Prof. Dr. Alexander Kratzsch
Rz. 50
Die BMF-Auffassung ist als zu restriktiv abzulehnen, zumal sich aus dem Wortlaut des § 7g EStG a. F. nicht ableiten lässt, dass eine Geltendmachung nach Durchführung der Investition ausscheidet. Fraglich ist allerdings dennoch, ob schon vor Ablauf von 2 Jahren eine nachträgliche Geltendmachung ausscheiden kann. Eine Rücklagenbildung gem. § 7g EStG a. F. (Ansparrücklage) musste "zeitnah" in in einer Aufzeichnung festgehalten werden, damit eine rechtzeitige Konkretisierung angenommen werden kann. "Zeitnah" heißt innerhalb der einem ordnungsgemäßen Geschäftsgang entsprechender Zeit. Soweit daher kein Sonderfall vorliegt (Betrieb in Gründung, wesentliche Erweiterung, vgl. Rz. 39ff.), genügt für eine Konkretisierung der Investitionsabsicht m. E. grundsätzlich eine Glaubhaftmachung, dass die Investitionsabsicht bestand. Ein voller Nachweis wird in Sonderfällen wie z. B. in Gründungsfällen bzw. wesentlicher Betriebserweiterung erforderlich sein (vgl. Rz. 39ff.). Die Nachholung eines zunächst unterlassenen Abzugsbetrags scheidet m. E. vor dem Hintergrund dieser Auffassung in der Regel aus, soweit der Steuerpflichtige nicht glaubhaft machen kann, dass er
- den Abzug nur versehentlich nicht geltend gemacht hat oder
- Investitionsabsicht bestand, aus bestimmten Gründen aber bisher von der Geltendmachung abgesehen hat (z.B, weil der Gewinn nicht sehr hoch war, nun aber aufgrund einer Betriebsprüfung erhöht wurde). Insoweit empfiehlt es sich m. E., im Falle eines nicht vorgenommenen Abzugs diesen Umstand als Anlage zur Gewinnermittlung zu kennzeichnen, um die spätere Glaubhaftmachung einer Investitionsabsicht zu erleichtern.

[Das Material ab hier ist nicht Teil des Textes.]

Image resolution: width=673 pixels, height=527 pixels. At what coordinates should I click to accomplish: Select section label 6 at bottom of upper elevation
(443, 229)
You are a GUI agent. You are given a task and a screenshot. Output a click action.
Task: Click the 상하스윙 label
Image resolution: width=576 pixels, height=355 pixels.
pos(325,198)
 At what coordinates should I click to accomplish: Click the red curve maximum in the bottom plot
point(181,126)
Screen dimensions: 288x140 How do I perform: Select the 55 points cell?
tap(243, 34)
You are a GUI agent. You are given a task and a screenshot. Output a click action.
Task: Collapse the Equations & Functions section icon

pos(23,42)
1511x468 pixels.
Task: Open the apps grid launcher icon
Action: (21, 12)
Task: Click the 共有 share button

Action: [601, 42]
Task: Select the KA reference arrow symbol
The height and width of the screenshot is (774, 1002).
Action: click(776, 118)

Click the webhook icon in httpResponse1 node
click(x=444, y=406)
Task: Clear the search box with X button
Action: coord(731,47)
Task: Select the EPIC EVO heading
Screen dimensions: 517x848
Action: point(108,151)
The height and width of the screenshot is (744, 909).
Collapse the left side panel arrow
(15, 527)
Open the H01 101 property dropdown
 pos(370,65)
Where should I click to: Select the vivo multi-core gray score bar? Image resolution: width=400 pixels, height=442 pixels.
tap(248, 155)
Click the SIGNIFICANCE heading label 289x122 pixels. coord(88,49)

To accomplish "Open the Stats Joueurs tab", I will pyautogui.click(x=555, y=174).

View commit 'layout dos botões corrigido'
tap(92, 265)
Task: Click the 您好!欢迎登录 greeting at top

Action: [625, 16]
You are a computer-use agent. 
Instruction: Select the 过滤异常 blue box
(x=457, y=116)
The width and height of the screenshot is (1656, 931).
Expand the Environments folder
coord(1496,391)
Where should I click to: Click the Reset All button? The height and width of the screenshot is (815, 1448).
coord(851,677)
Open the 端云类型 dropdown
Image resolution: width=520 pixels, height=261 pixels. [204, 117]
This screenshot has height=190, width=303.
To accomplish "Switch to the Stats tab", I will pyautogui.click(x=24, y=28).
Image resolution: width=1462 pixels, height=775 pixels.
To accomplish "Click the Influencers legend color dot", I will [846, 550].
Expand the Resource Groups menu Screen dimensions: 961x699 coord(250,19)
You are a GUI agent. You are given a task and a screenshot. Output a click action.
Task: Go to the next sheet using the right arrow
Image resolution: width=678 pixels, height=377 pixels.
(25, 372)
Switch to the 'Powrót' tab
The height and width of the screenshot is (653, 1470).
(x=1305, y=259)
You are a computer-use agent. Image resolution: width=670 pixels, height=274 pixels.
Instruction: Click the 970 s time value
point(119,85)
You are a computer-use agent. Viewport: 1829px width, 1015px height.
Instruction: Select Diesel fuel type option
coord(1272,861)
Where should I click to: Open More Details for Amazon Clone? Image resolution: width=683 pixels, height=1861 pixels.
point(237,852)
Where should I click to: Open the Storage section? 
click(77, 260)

Dass zum Zeitpunkt der Geltendmachung bereits investiert wurde, ist danach unschädlich (gl. A. Schmidt/Kulosa, § 7g EStG a. F. Rz. 17; Meyer, in H/H/R, § 7g EStG a. F. Rz. 33; BFH v. 8.11.2006, I R 89/05, BFH/NV 2007, 671; differenzierend BFH v. 29.4.2008, VIII R 62706, BStBl II 2008, 747, vgl. unten).
Der Stpfl. I macht für das Jahr 2006 eine Ansparabschreibung nicht geltend, da sein Gewinn lediglich 30.000 EUR beträgt. Als Anlage zur Gewinnermittlung erklärt er, dass in den nächsten 3 Jahren ein nahezu ausschließlich betrieblich zu nutzender PKW angeschafft werden soll und die voraussichtlichen Anschaffungskosten 50.000 EUR betragen.
Wird der Gewinn nun für 2006 im Rahmen einer Betriebsprüfung erhöht, kann I, soweit die Größenmerkmale erfüllt sind, gewinnmindernd eine Ansparabschreibung in Höhe von 40 % von 50.000 EUR = 20.000 EUR abziehen und damit das Mehrergebnis laut BP rückgängig machen.
Das Kriterium des Finanzierungszusammenhangs steht in zweierlei Widerspruch zu zwei Prämissen der BFH-Rspr.: Zum einen versteht der BFH den Finanzierungszusammenhang als nicht widerlegbar, d. h. trotz Nachweis, dass eine Investitionsabsicht bestanden hat, soll im Falle einer Geltendmachung erst nach Ablauf der Investitionsfrist eine Bildung ausscheiden. Dies erscheint sinnwidrig. Zum anderen ist eine Glaubhaftmachung der Investitionsabsicht zur Inanspruchnahme der Vergünstigung des § 7g EStG a. F. grundsätzlich nicht erforderlich. Wenn der Nachweis einer Investitionsabsicht aber nicht erforderlich ist, weshalb bedarf es dann einer rechtzeitigen Konkretisierung (insbesondere bei Gründung und wesentlicher Erweiterung)? Durch das Erfordernis der Konkretisierung soll in diesen Fällen u. a. sichergestellt werden, dass keine Bildung "ins Blaue hinein" erfolgt. Somit wird über diese Hintertür eine Investitionsabsicht in bestimmten Fallgruppen doch zur Tatbestandsvoraussetzung erhoben.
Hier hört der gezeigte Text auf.